I worked this out by writing a program in C to replicate the matlab calculation of x:

Code:

void main()
{
    double Actual_Output[5]={1.2, 2.693, 4.325, 6.131, 8.125}, v1[5], v2[5], geom_inv[5], norm, norm_2, v2sum, a, b, x_coeff;
    int i;

a = -1;
b=1;
 for (i = 0; i<=4; i++)
{
    v1[i] = (exp(a*2*pi)-cosh(a*b*Actual_Output[i]));
    v2[i] = (sinh(a*b*Actual_Output[i]));
    //printf("%f\n", v1[i]);
}
for (i = 0; i<=4; i++)
{
    v2sum=v2sum+(v2[i]*v2[i]);
}
norm = sqrt(v2sum);
//printf("%f", norm);
norm_2 = norm*norm;
for (i = 0; i<=4; i++)
{
    geom_inv[i] = v2[i]/norm_2;
}

for (i = 0; i<=4; i++)
{
    x_coeff = x_coeff + v1[i]*geom_inv[i];
}
printf("%f", x_coeff);
}

I then just added that back in to calculate x_coeff.
When the program is run by itself it calculates the same value as the matlab code for x_coeff, however run in the loop and it changes the value of x_coeff where matlab keeps it constant.
The equivelent matlab is:

Code:

Data=[1.2 2.693 4.325 6.131 8.125] 
a=1;b=1; 
v1=(exp(a*2*pi)-cosh(a*b*Data)); 
v2=sinh(a*b*Data); 
x = (exp(a*2*pi)-cosh(a*b*Data))/sinh(a*b*Data) 
x1=v1*(v2/norm(v2)^2)' %Inverse Vector using Geometric Multiplication

i.e in the above x and x1 are the same, therefore i used the basis of x1 to calculate it in C.
I started x[0] on -1, and x[1] on 1. pi is defined as 3.1415 at the moment.
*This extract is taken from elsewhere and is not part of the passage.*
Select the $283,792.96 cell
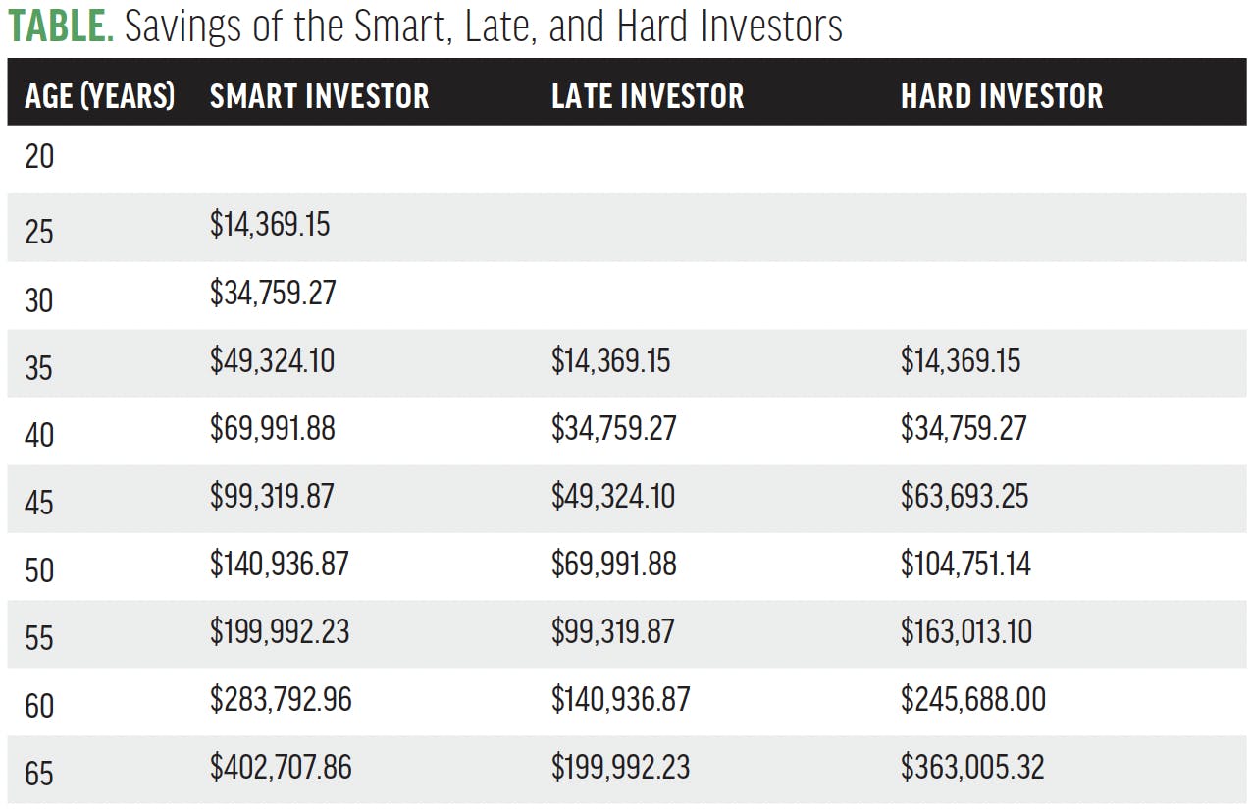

It's a common thing for people to do: you've been working on the problem so long that you forget that we haven't. You'll do fine.

I don't see where you start your x_coeff off with any sort of initial value. You're adding things together to get this x_coeff, so you should probably set x_coeff to 0 at the beginning of the loop.

You saint. That was it, if you look in the top block of code in my last post x_coeff is set to 0, however v2sum was not.
Thank you!